Quem está a ganhar a guerra
O discurso não durou muito mais de 30 minutos, mas a resposta a perguntas arrastou-se durante mais de três horas. Durante esse tempo, Vladimir Putin brincou com "a histeria" europeia em relação ao aumento significativo de ataques híbridos contra o seu território, acusou os países europeus de serem responsáveis "pela escalada do conflito" e ameaçou que a Rússia não vai deixar a militarização da União Europeia sem resposta. Putin até ironizou com a posição portuguesa.
"Se falarmos de forma séria, não temos drones capazes de atingir Lisboa. Temos drones de longo alcance, mas não há alvos lá. É isso que importa", disse o líder russo, durante o seu discurso no Clube Valdai, em Sochi.
Longe das críticas e das ameaças de Vladimir Putin continua o presidente norte-americano, Donald Trump, que ainda há poucas semanas disse que a Rússia é apenas "um tigre de papel" com a economia a colapsar. Pelo contrário, o presidente russo não só desvalorizou as críticas do presidente americano como o elogiou, descrevendo-o como "um interlocutor confortável" que "sabe ouvir" e mostrou-se disponível para ajudar no plano do presidente americano para resolver a guerra no Médio Oriente.
A posição contida do chefe de Estado russo acontece numa altura em que Washington parece estar a mudar a sua política em relação à Ucrânia, depois de vários meses de distanciamento, na tentativa de mediar um acordo para colocar um fim ao conflito. Donald Trump disse estar "muito desapontado" com Putin e notícias do apoio americano multiplicam-se. O presidente americano autorizou os serviços secretos a fornecer informações à Ucrânia para atacar as refinarias russas, que desde o início de agosto têm sofrido ataques implacáveis das forças ucranianas, levando a uma crise no fornecimento de combustível na Rússia.
Cerca de 21 das 38 maiores refinarias russas onde o petróleo é convertido em combustível foram atingidas desde janeiro.
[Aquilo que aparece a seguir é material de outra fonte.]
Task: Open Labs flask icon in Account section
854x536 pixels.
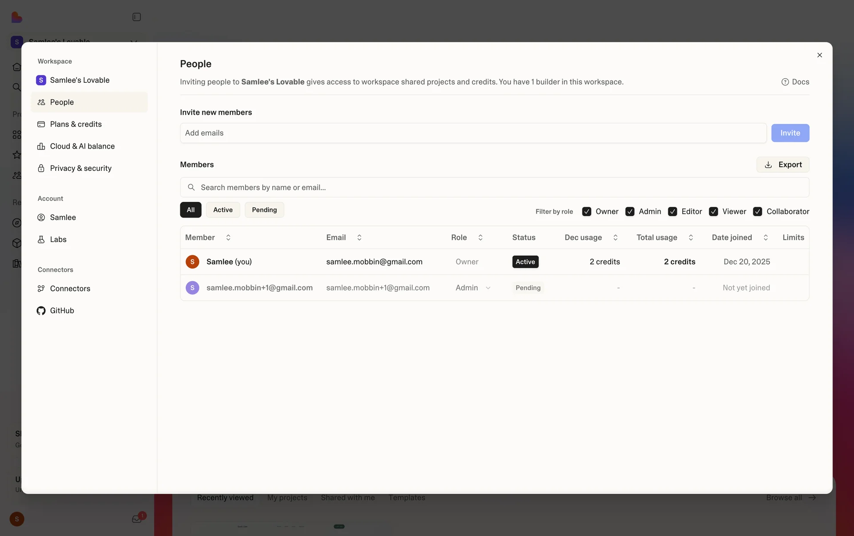Action: [41, 239]
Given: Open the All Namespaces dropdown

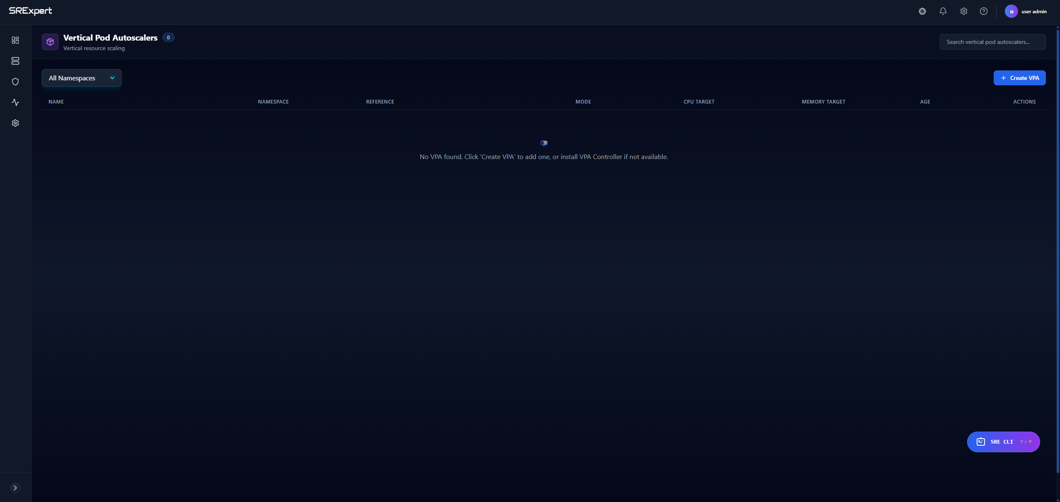Looking at the screenshot, I should [x=81, y=78].
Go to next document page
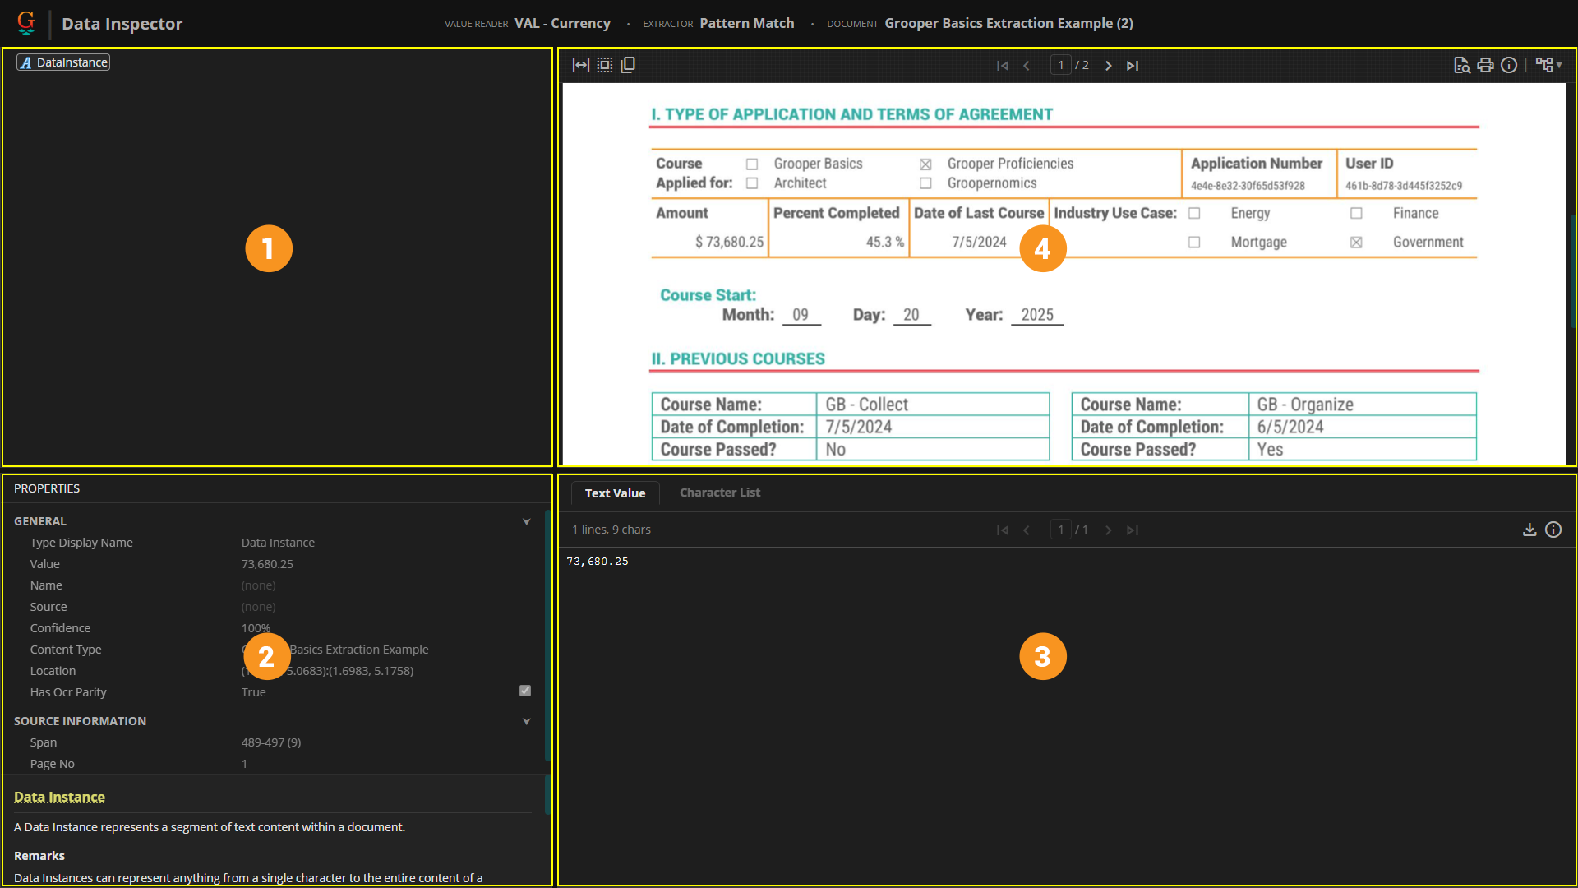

Segundo um estudo da BBC, o número de ataques com sucesso aumentou 48% em relação a todo o ano de 2024. Vários vídeos partilhados nas redes sociais mostram longas filas de carros em postos de combustível, com alguns deles a serem obrigados a suspender operações devido à incapacidade de operar com os elevados custos. Alguns destes ataques estão a atingir infraestruturas petrolíferas a mais de mil quilómetros da fronteira com a Ucrânia. E a situação pode agravar-se, caso os norte-americanos aceitem o pedido ucraniano para o envio de mísseis cruzeiro Tomawahk.
Mas a Europa também parece disposta a fazer a sua parte para prejudicar a exportação de produtos petrolíferos russos, depois de França ter detido a tripulação de um petroleiro da "frota fantasma" russa, que se suspeita ter servido de plataforma de lançamento para drones que forçaram a Dinamarca a fechar vários aeroportos, na semana passada. Macron abriu a porta a um novo modelo, que pode levar à retenção destes navios durante semanas, o que pode prejudicar o modelo de negócio russo.
Alguns sinais mostram que a estratégia pode estar a ter resultado. As receitas russas de impostos de petróleo e gás natural caíram 25% em setembro, em comparação com o mesmo mês do ano passado, de acordo com dados do Ministério das Finanças russo. A queda está a acentuar um déficit crescente do orçamento russo, que no final do mês de agosto já ultrapassa a meta do governo para a totalidade do ano. Esta combinação de fatores levou Moscovo a propor o aumento do IVA no país de 20% para 22%.